Sarah Waters, The Paying Guests. Virago, 566 blz., € 15,95. Verschijnt op 14 oktober in Nederlandse vertaling (De huisgenoten) bij Nijgh & Van Ditmar.
Ik had mezelf vorige week op een rantsoen van 100 bladzijden Sarah Waters per dag gezet. Of eigenlijk was het een opdracht die ik mezelf gesteld had – ik moest het op tijd uithebben, want kon haar interviewen in Londen afgelopen maandag – maar ik trof mezelf al gauw middernachtelijk aan, niet meer kunnende ophouden in The Paying Guests. Een roman die langzaam op gang komt, met een typische Waters-heldin, een eenzame en ongelukkige ‘spinster’ (let wel, dit zijn de jaren twintig vorige eeuw, en een vrouw kon al een spinster worden genoemd als ze op 22-jarige leeftijd nog niet getrouwd was) die samen met haar moeder in een herenhuis in sjiek Londen woont. Een huis dat na het overlijden van de vader, en het sneuvelen van de beide broers in WO I, veel te groot is geworden. En bovendien kampen moeder en dochter met vreselijk geldtekort, en dus nemen ze huurders in huis, een pas getrouwd stel. Vreemde geluiden, opdringerige mensen met bijbehorende families, het wordt allemaal erg sterk door Waters beschreven. Wat doet het met je als je privacy wordt geschonden? De andere kant is dat de ‘paying guests’ ook leven in de brouwerij met zich meebrengen, avontuur en… romance.

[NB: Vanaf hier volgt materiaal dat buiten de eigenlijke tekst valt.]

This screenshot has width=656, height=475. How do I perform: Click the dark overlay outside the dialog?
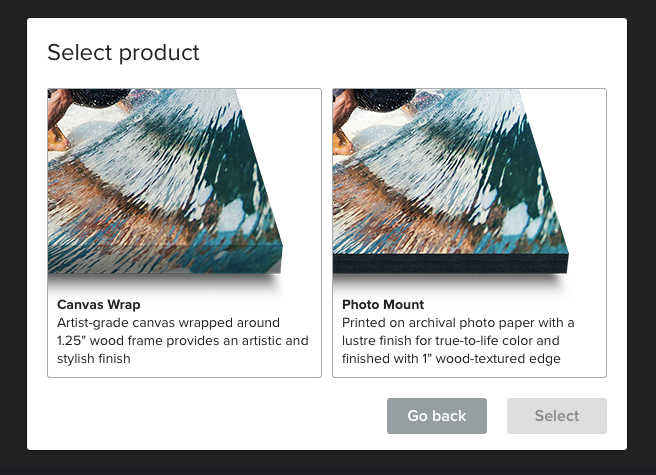point(328,463)
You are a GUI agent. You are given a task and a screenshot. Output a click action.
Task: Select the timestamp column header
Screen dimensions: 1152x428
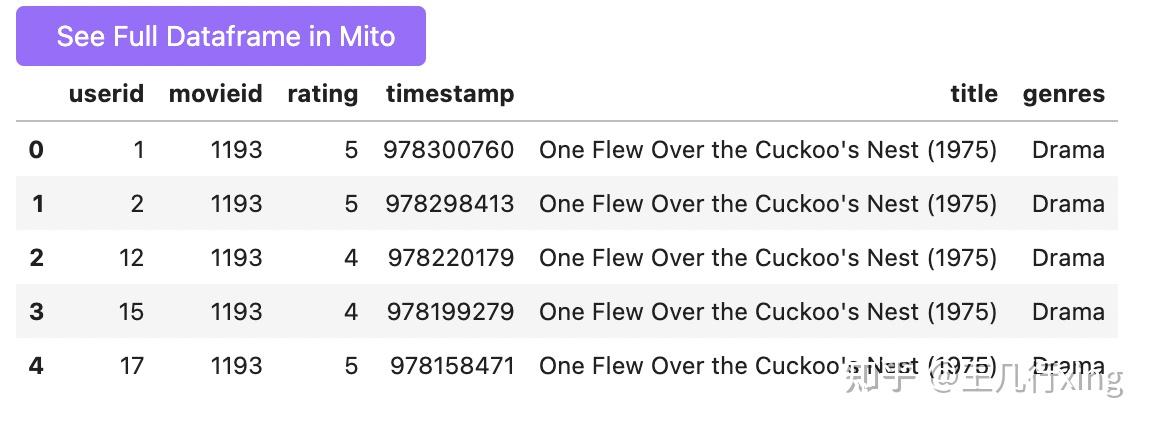[449, 94]
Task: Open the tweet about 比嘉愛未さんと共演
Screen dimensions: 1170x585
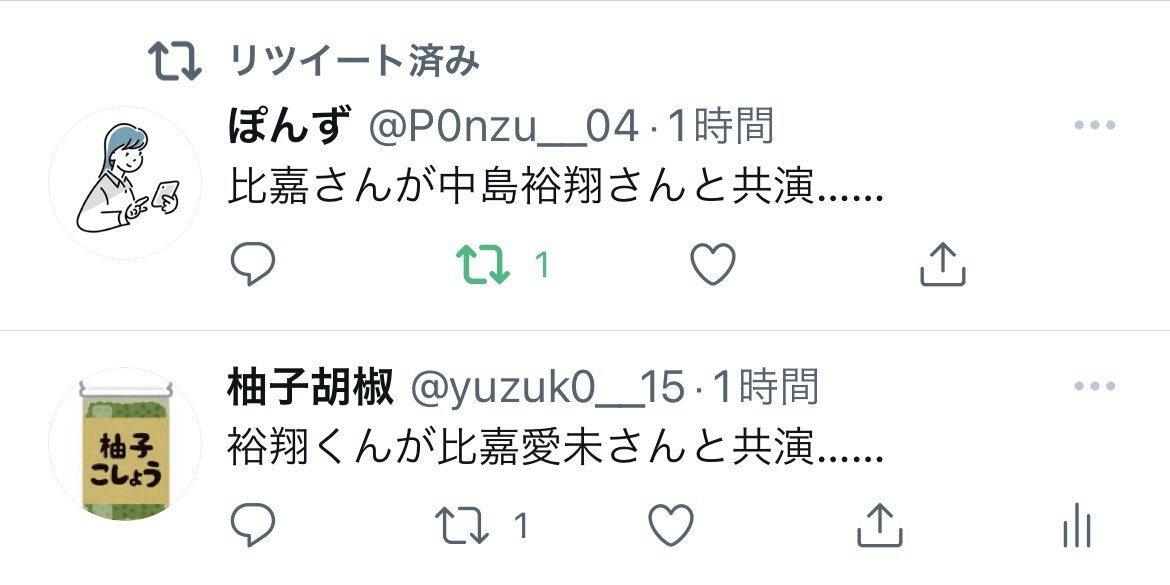Action: click(556, 449)
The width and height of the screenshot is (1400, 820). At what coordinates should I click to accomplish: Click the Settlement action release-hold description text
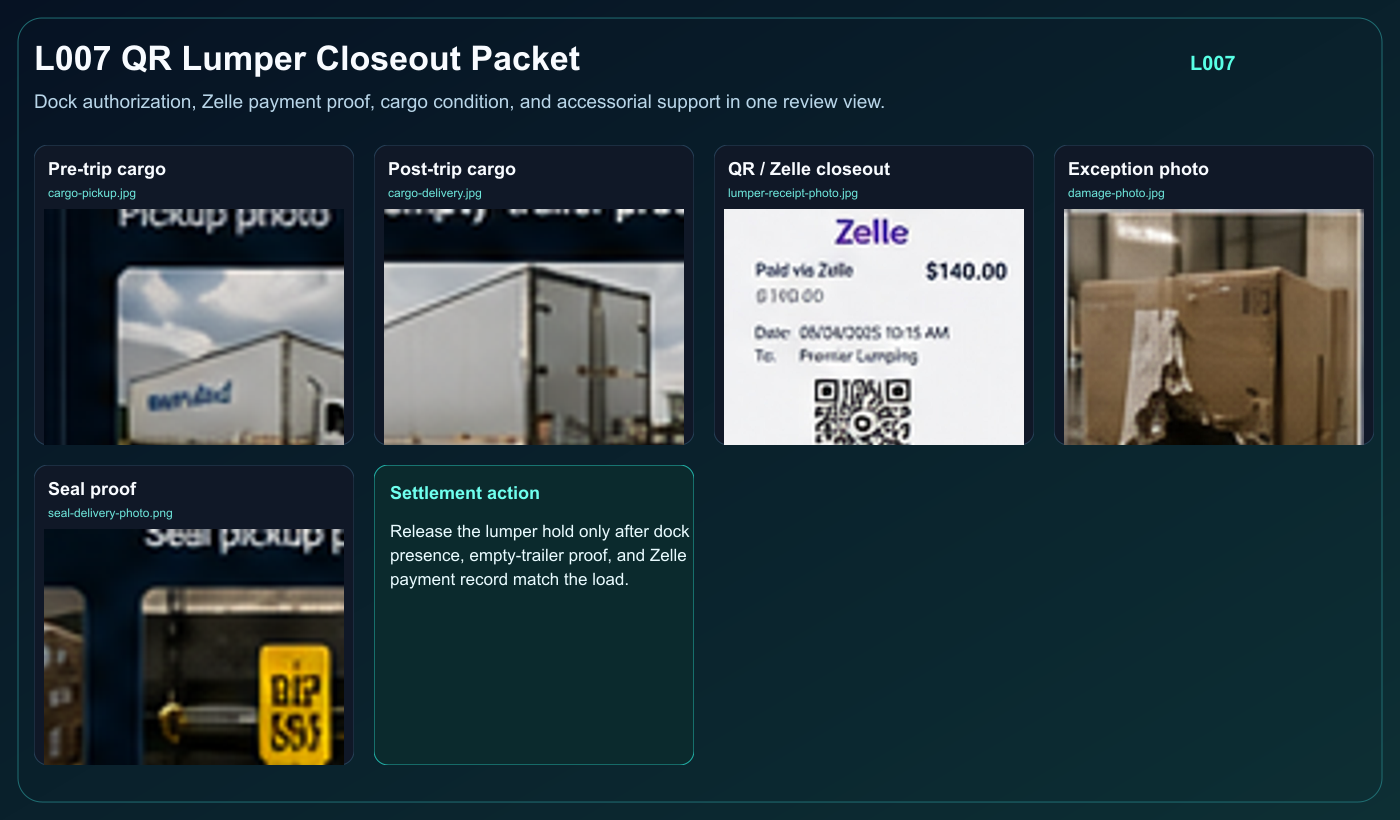click(x=540, y=555)
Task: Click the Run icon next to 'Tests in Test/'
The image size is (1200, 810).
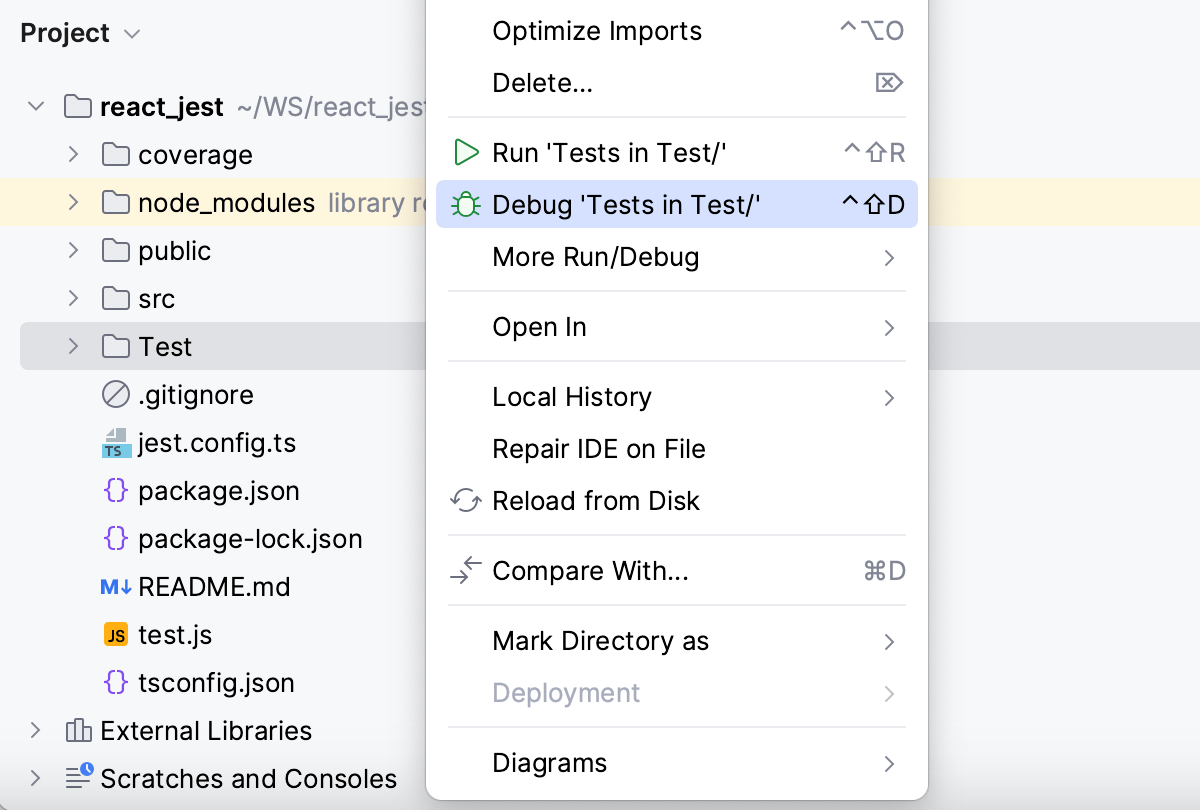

Ik ken geloof ik geen andere schrijver dan Sarah Waters die zo behendig met genres kan goochelen, en die met haar stilistische en technische vermogens een sappigheid, spanning en intrige kan bewerkstelligen die normaliter tot het domein van de soapopera behoren. In mij gloeide het boek nog na toen ik tegenover de schrijfster zat, een en al voorkomendheid, zachtheid, bescheidenheid. Gosh, zei ze als ze ergens over na wilde denken, en ‘mmm’ als ze naar m’n vraag luisterde, en ‘that’s very interesting’. Ze was zo encouraging en tegelijkertijd zo professioneel, dat ik er verlegen van werd.
‘Ik wil gewoon het verhaal op de best mogelijke manier vertellen,’ zei ze een paar keer. En dat dat haar dit keer meer moeite, en tijd, had gekost dan bij haar vorige romans. Ik kon me daar wel iets bij voorstellen. The Paying Guests neemt een paar keer een onverwachte draai en lijkt dan even een ander boek te worden. Het is een domestic novel, over gewone mensen met grootse passies, maar ook een Hitchcockiaanse thriller en een rechtbankdrama. Bovenal is het een liefdesverhaal, waarin de ene vrouw tegen de andere zegt: ‘I barely knew I had a skin until I met you.’
Na een uurtje stond ik weer buiten, in zonnig Londen, via Black Friars Bridge – die aan het eind van The Paying Guests een belangrijke rol speelt – op weg naar The National Portrait Gallery, waar een tentoonstelling over Virginia Woolf te zien was. Ik had de zegen gekregen van Sarah, die er natuurlijk al geweest was.